## Set of tasks
(A) From the Patent Client introduction below, quote the passage from "Patent Client permits" to "the data (values)".
(B) Answer these questions from the Patent Client introduction below:
(i) How many of the most recently filed applications does the example look at?
(ii) Which applicant name is given to the filter in the example?
(iii) Which method is named for the step of reshaping the data?

Introduction#

Patent Client permits a fluent style for querying and manipulating IP data. The recommended way of using it is in a three-step process:

  1. Query the data (filter/limit/offset/order_by)

  2. Reshape the data (values)

  3. Process the data (.to_pandas, etc.)

A Simple Example#

By way of example, let’s look at the patent porfolio for Google, looking at just the most recent 20 filed (and publicly available) applications:

1. Query the Data#

from patent_client import USApplication

apps = (USApplication.objects
        .filter(first_named_applicant="Google")
        .order_by("-appl_filing_date")
        .limit(20)
        )

This is step 1 - querying the data. Consult the documentation for further details on available filtering critera. This creates a problem, though. While it fetches the relevant data, but probably provides too much to be useful. At least for a single report. So let’s reshape the result!

2. Reshape the Data#

We only want certain fields, so we can do this:

apps = (USApplication.objects
        .filter(first_named_applicant="Google")
        .order_by("-appl_filing_date")
        .limit(20)
        .values("appl_id", "app_filing_date", "patent_title", "patent_number", "issue_date")
        )

## Supplied information
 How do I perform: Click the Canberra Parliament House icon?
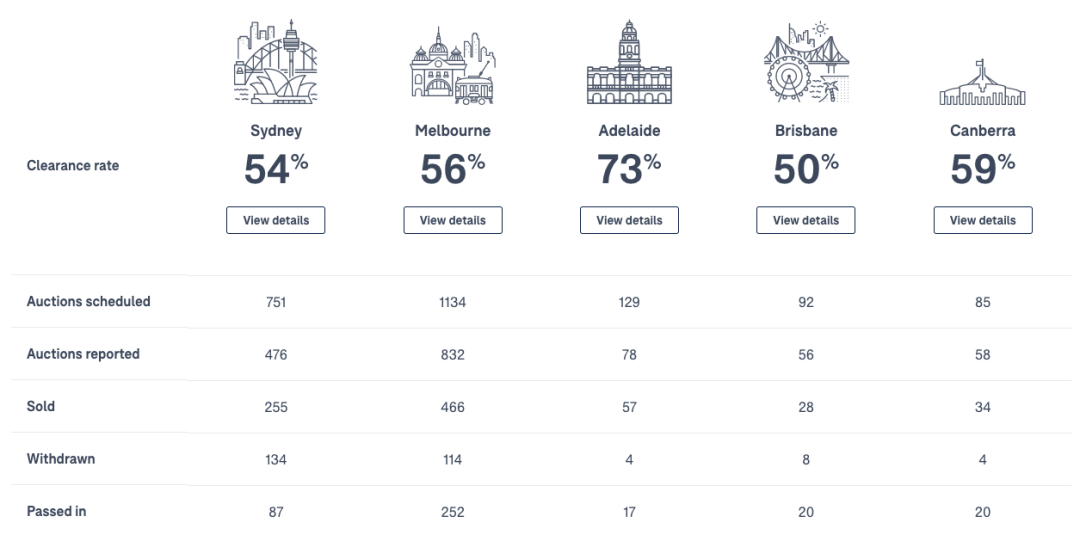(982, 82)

--

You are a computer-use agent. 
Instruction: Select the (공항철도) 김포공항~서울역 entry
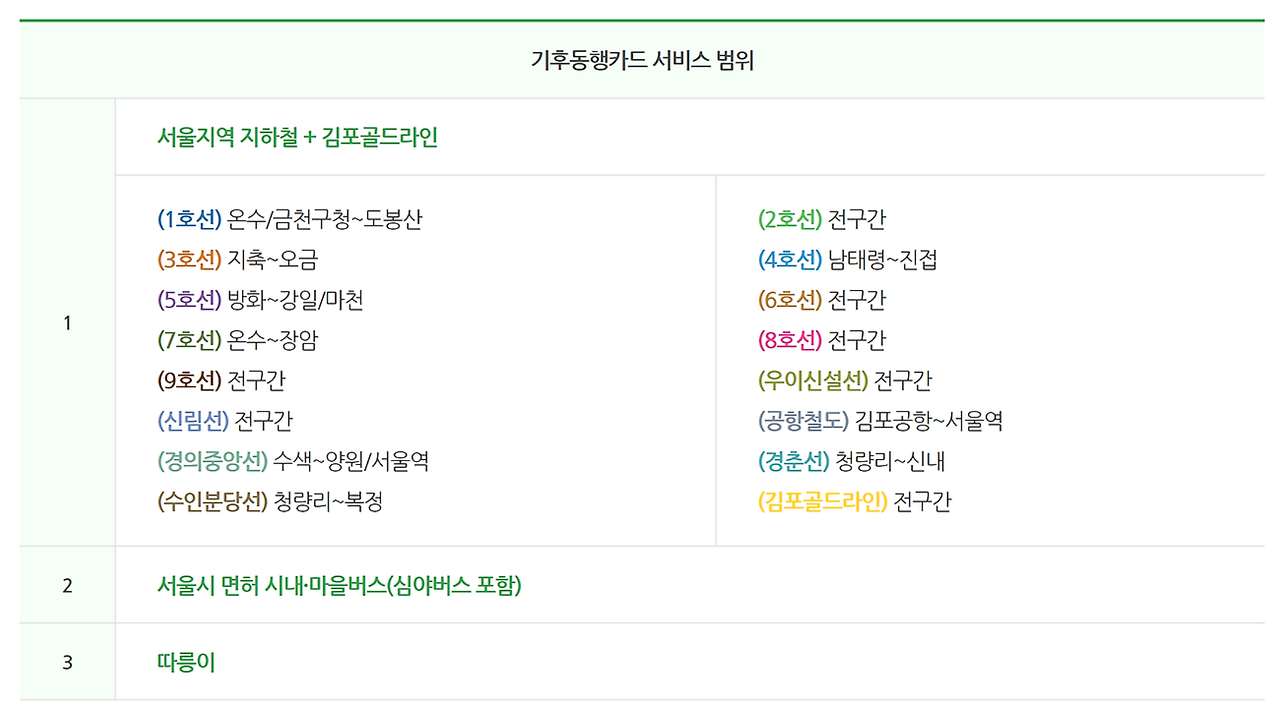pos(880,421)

## In response
(A)
Patent Client permits a fluent style for querying and manipulating IP data. The recommended way of using it is in a three-step process:

  1. Query the data (filter/limit/offset/order_by)

  2. Reshape the data (values)

(B)
(i) 20
(ii) Google
(iii) values